*PROBLEM TO WORK ON*. Take the line with "1050x1053 pixels." and every line after it, through the end of the listing, and give them again exactly, pictures excluded.

*INFORMATION GIVEN*.
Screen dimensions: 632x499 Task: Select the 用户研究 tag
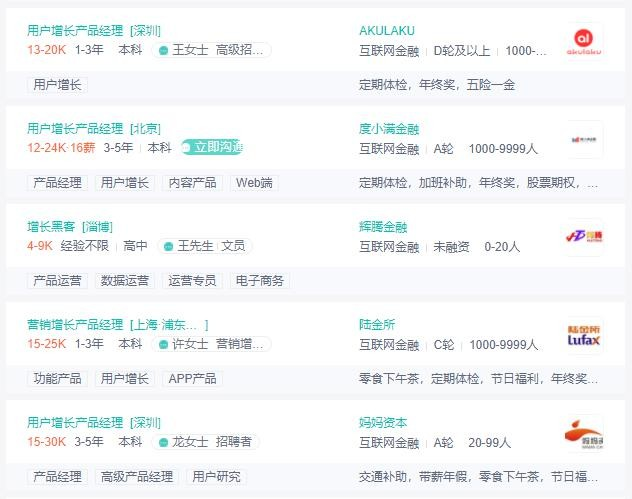click(x=216, y=477)
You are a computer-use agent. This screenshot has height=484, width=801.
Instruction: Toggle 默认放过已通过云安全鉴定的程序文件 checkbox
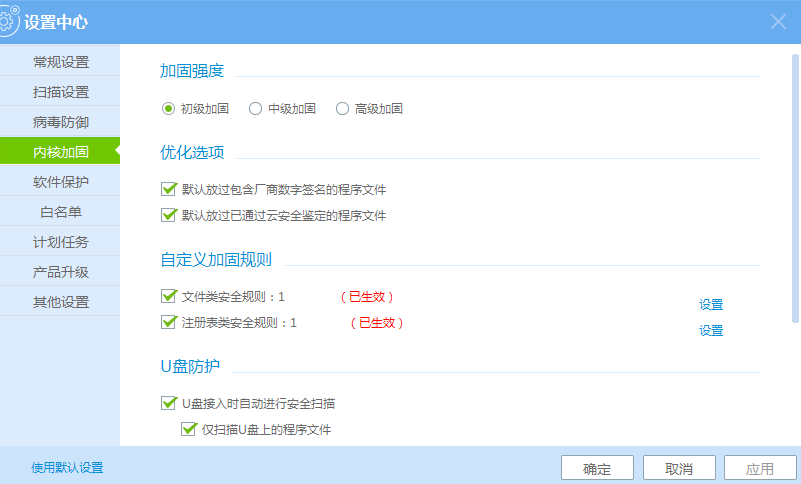pyautogui.click(x=168, y=215)
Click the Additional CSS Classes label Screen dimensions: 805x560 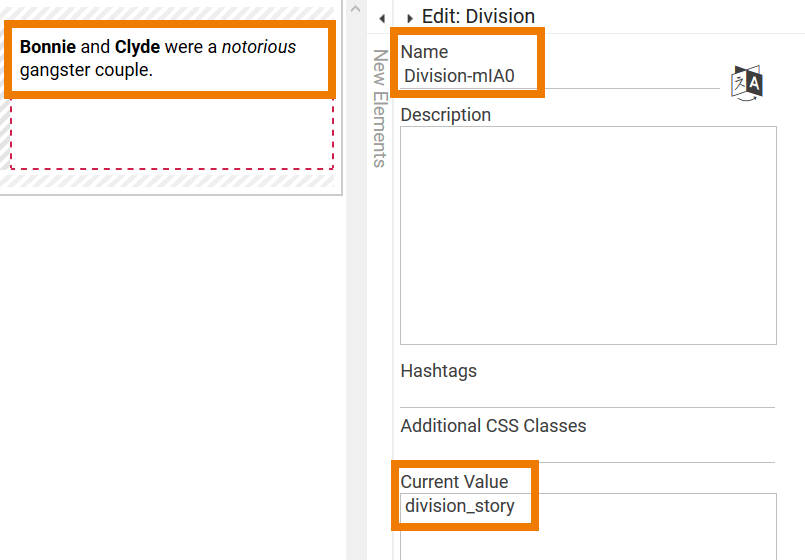point(493,426)
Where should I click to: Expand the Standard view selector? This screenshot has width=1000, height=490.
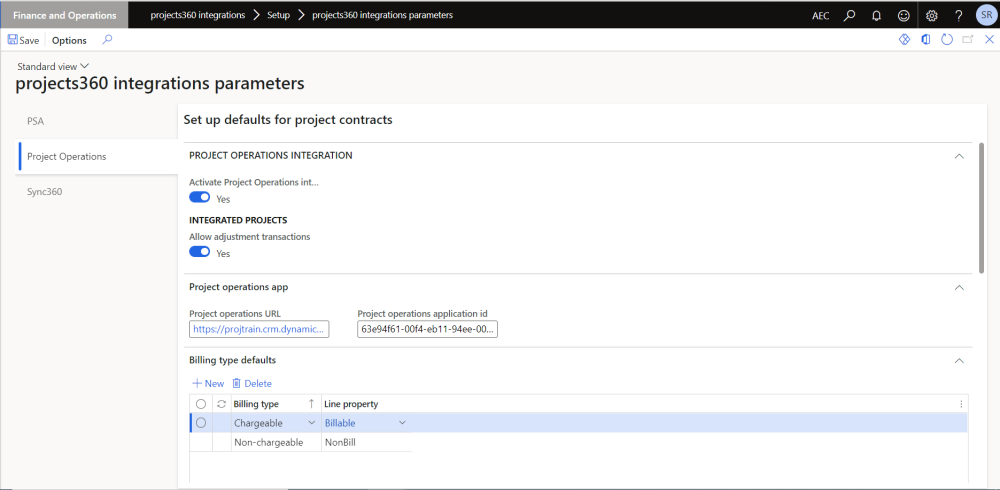coord(84,66)
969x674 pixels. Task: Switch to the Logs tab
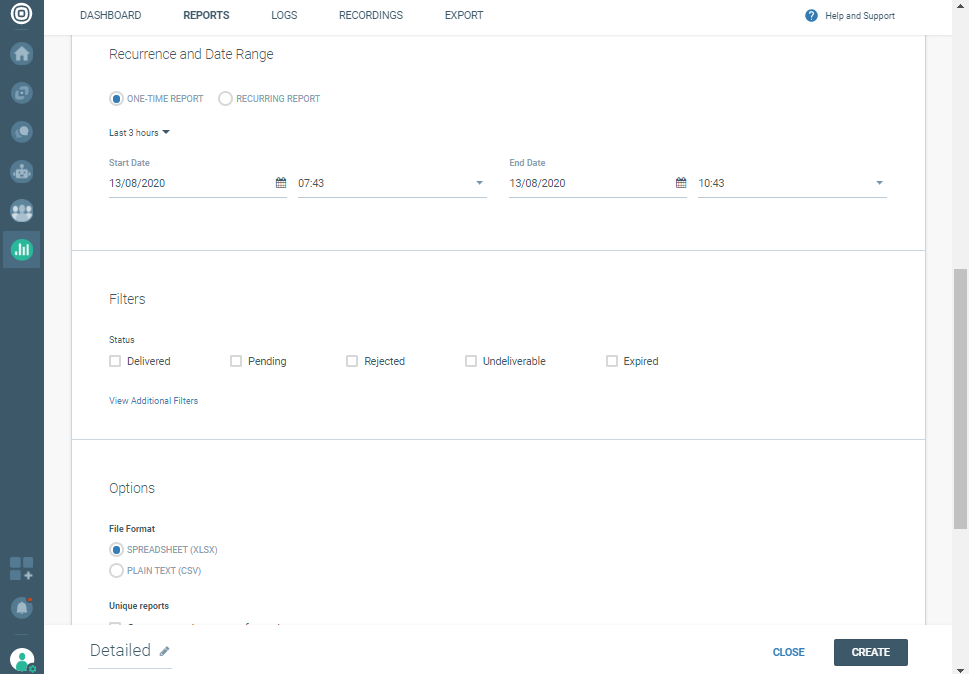click(284, 16)
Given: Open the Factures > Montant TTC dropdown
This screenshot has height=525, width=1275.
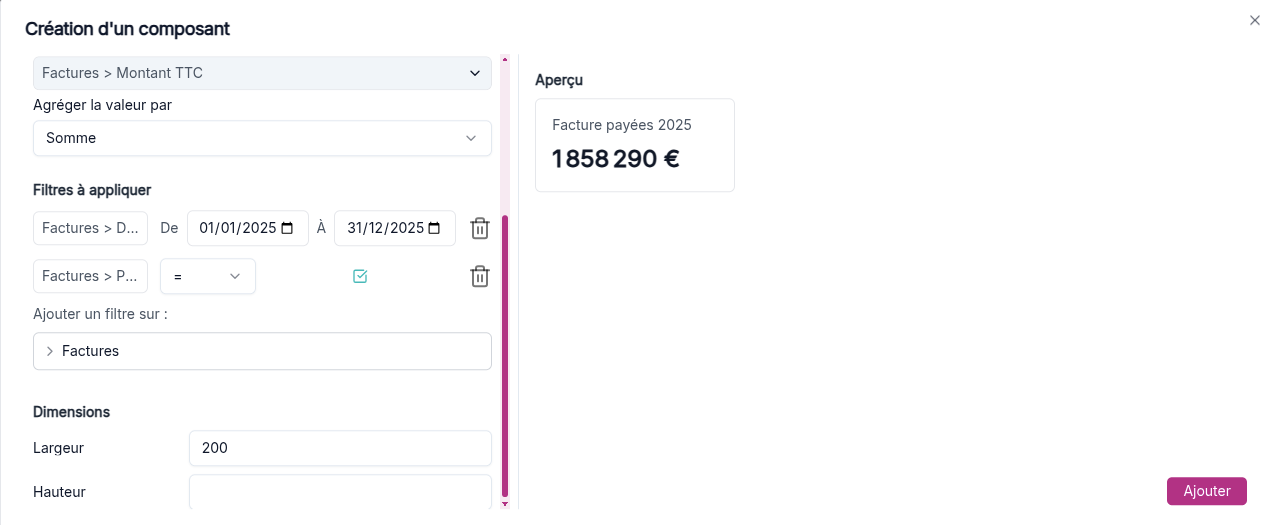Looking at the screenshot, I should click(262, 73).
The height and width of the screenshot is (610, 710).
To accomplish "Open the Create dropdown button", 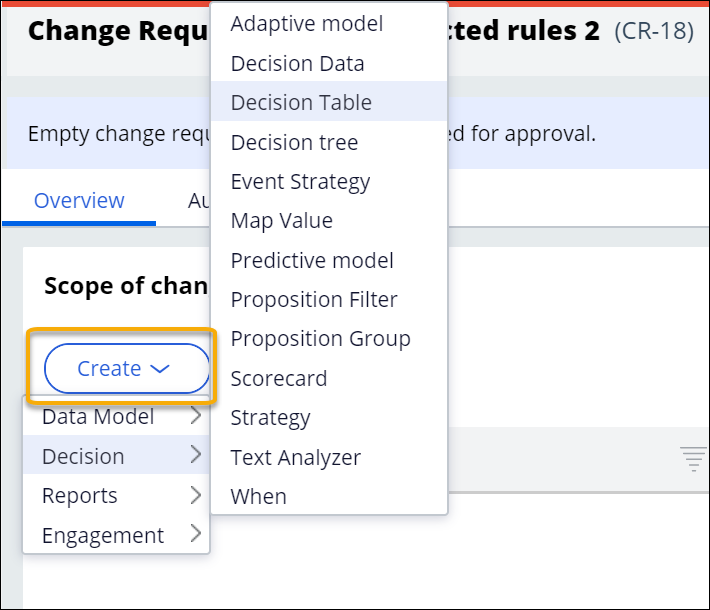I will (x=124, y=369).
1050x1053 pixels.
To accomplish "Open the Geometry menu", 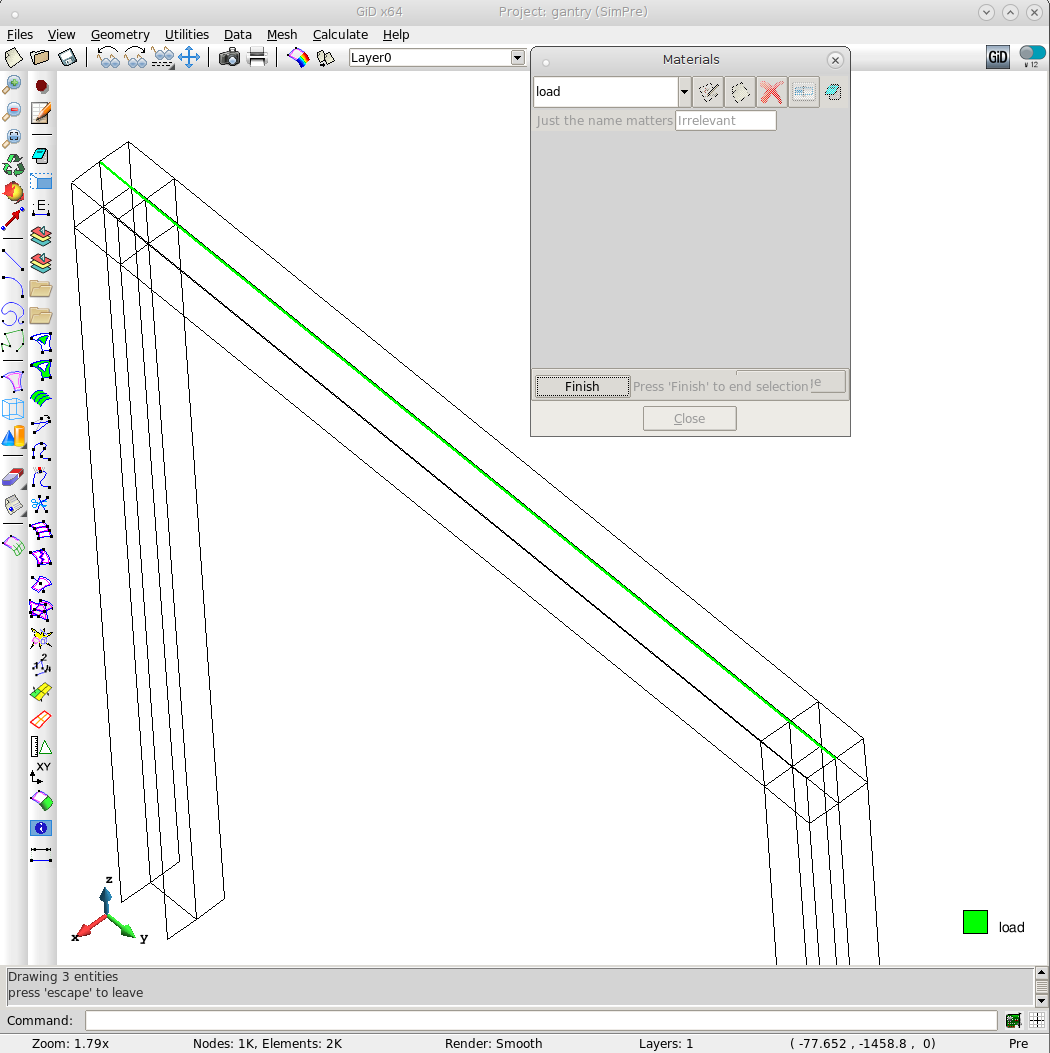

*FINAL ANSWER*.
1050x1053 pixels.
To accomplish "Open the Geometry menu", 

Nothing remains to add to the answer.